Parmi les trouvailles : une grande diversité de produits phytosanitaires avec 24 des 29 pesticides recherchés détectés. «On est partis d’une liste fournie par la réserve naturelle nationale de Camargue et on l’a étoffée ensuite avec celle de la banque nationale des ventes réalisées par les distributeurs de produits phytosanitaires, détaille Leslie-Anne Merleau, postdoctorante à la Tour du Valat, spécialisée en écotoxicologie de la faune sauvage. On savait ce qu’on recherchait, mais on a été surpris de l’ampleur de la contamination.»
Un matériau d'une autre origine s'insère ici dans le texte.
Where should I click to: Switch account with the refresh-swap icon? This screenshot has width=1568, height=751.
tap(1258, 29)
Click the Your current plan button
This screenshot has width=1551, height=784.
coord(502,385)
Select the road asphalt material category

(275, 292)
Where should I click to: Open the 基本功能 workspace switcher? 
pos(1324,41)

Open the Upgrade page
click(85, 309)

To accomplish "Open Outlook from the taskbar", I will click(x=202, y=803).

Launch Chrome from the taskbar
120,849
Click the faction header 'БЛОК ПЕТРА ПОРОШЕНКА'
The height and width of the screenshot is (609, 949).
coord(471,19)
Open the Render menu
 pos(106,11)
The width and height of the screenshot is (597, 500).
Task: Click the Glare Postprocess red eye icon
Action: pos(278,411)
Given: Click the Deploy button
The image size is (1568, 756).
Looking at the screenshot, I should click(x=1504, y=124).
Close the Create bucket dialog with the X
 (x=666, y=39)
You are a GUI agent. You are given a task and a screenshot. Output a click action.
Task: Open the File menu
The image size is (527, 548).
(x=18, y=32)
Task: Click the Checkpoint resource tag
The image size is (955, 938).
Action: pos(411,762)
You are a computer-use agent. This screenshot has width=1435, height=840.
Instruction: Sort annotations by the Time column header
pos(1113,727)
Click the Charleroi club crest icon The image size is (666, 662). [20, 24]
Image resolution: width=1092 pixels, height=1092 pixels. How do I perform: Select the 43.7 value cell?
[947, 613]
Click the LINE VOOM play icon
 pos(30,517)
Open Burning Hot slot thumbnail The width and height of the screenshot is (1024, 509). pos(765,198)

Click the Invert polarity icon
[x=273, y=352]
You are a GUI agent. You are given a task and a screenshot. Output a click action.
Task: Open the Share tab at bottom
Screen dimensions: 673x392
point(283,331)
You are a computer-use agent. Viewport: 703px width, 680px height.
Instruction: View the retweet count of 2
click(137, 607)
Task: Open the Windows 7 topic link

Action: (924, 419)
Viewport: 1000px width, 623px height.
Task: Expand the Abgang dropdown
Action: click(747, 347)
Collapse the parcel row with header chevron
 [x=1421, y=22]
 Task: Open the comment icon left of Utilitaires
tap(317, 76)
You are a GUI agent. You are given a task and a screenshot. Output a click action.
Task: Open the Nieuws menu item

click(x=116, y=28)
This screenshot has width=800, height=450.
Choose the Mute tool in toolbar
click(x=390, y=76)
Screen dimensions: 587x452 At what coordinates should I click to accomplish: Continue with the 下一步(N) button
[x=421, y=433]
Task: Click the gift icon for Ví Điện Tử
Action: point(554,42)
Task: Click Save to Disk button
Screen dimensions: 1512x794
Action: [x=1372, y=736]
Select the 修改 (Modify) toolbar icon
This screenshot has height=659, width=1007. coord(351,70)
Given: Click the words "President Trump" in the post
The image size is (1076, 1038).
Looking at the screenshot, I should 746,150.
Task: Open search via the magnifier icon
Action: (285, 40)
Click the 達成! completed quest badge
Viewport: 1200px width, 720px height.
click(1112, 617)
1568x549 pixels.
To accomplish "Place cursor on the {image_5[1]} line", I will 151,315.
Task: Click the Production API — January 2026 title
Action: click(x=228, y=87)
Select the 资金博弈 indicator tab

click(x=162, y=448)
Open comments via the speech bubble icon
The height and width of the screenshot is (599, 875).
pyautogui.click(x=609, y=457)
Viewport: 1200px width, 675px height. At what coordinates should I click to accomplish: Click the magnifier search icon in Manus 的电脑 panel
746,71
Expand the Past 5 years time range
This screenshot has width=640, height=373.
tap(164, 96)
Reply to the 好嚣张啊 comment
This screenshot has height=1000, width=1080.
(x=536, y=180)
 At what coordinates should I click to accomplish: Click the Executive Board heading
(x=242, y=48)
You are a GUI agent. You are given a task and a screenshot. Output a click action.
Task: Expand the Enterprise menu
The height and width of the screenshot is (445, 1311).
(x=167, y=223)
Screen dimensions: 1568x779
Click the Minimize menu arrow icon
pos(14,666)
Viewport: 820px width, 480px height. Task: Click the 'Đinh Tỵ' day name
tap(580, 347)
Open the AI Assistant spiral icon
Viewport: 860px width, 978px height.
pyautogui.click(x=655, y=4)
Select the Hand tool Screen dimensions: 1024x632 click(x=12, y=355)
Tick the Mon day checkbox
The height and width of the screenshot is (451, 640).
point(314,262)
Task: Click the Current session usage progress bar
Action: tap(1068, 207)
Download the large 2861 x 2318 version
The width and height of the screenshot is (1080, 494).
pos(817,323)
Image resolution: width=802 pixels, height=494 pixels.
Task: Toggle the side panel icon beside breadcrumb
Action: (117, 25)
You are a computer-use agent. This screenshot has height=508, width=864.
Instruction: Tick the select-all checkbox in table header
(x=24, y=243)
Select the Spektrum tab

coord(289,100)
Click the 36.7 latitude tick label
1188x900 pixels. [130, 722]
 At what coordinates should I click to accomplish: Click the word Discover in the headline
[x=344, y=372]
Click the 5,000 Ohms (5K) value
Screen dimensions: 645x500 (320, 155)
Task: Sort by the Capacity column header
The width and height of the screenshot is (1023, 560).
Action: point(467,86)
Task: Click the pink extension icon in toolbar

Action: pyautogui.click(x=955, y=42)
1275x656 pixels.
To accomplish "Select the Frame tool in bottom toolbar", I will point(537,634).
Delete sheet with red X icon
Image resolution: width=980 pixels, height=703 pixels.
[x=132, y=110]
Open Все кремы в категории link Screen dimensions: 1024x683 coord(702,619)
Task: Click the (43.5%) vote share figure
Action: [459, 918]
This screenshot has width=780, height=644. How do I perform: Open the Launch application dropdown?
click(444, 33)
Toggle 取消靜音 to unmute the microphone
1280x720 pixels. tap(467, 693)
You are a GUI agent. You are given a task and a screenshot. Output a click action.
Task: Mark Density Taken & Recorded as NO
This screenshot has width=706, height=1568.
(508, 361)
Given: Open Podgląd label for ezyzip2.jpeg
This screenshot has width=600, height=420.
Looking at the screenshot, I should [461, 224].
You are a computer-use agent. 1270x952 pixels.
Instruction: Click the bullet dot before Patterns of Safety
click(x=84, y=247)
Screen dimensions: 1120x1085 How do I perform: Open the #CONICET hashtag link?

La bentazone, herbicide couramment utilisé en riziculture et interdit sur ces cultures depuis 2022, est notamment présente chez 36,5 % des échantillons. Par ailleurs, différents métaux lourds ont été mis en évidence : plomb, mercure, sélénium et arsenic. Certains polluants organiques persistants (PCB et pesticides organochlorés) sont également présents dans le sang des cistudes, ainsi que d’autres contaminants dits urbains : phtalates et HAPs. L’espèce, omnivore et charognarde à ses heures, s’avère un très bon indicateur de pollution locale : «Elle a l’avantage d’être sédentaire et peut vivre à l’état sauvage jusqu’à 60 ans, poursuit celle qui collectionnait enfant les figurines du reptile. Ce qui nous laisse du temps pour étudier l’évolution de tous ces composés sur la santé de la tortue.»

«Réaction inflammatoire»

Pour permettre une analyse robuste, chaque année depuis 1997 a lieu au printemps une campagne de «capture marquage recapture». «60 % des individus marqués sont recapturés au cours de leur vie», assure Anthony Olivier. Manque de chance, en ce mois de décembre, la tortue – dont la physionomie rappelle à bien des égards celle d’un galet – hiberne au fond de l’eau, dans la vase. «Elle est en pleine léthargie !» explique notre guide, qui nous mène, sous le regard d’un cormoran, sur les deux sites de populations de cistudes d’Europe étudiées : celui de l’Esquineau et des Faïsses, situés à un kilomètre d’intervalle seulement. D’ici deux ou trois ans, la petite équipe de chercheurs et de naturalistes espère avoir collecté assez de données pour être en capacité d’évaluer l’impact de tous ces polluants sur la survie de l’espèce.

Un travail complété par une seconde phase d’étude lancée en 2022 jusqu’à fin 2025. Financée par le plan de réduction de pesticides Ecophyto II, elle vise cette fois à comparer les expositions ainsi qu’à répertorier les effets physiologiques et comportementaux de populations de cistudes d’autres milieux affectés par des activités humaines, en particulier agricoles : au total, quatre nouvelles en Camargue, deux en Brenne (région Centre-Val de Loire) et sept en Nouvelle-Aquitaine. «L’analyse de 310 nouveaux prélèvements sanguins effectués en 2023 est en cours, précise Leslie-Anne Merleau. D’ores et déjà, on peut affirmer que les taux les plus élevés de pesticides ont été retrouvés dans les tortues de Camargue. Par ailleurs, nous avons pu identifier la multiplication de certains leucocytes (globules blancs) chez certains spécimens des populations les plus contaminées, ce qui démontre une réaction inflammatoire et un effet potentiel des pesticides. Cela reste à confirmer.»

En scrutant la santé des cistudes, c’est finalement la nôtre que l’on observe en filigrane. «Si l’animal est contaminé cela veut dire que nous sommes exposés aussi», conclut-elle. Impossible donc de détacher le destin de ces tortues de celui de l’espèce humaine.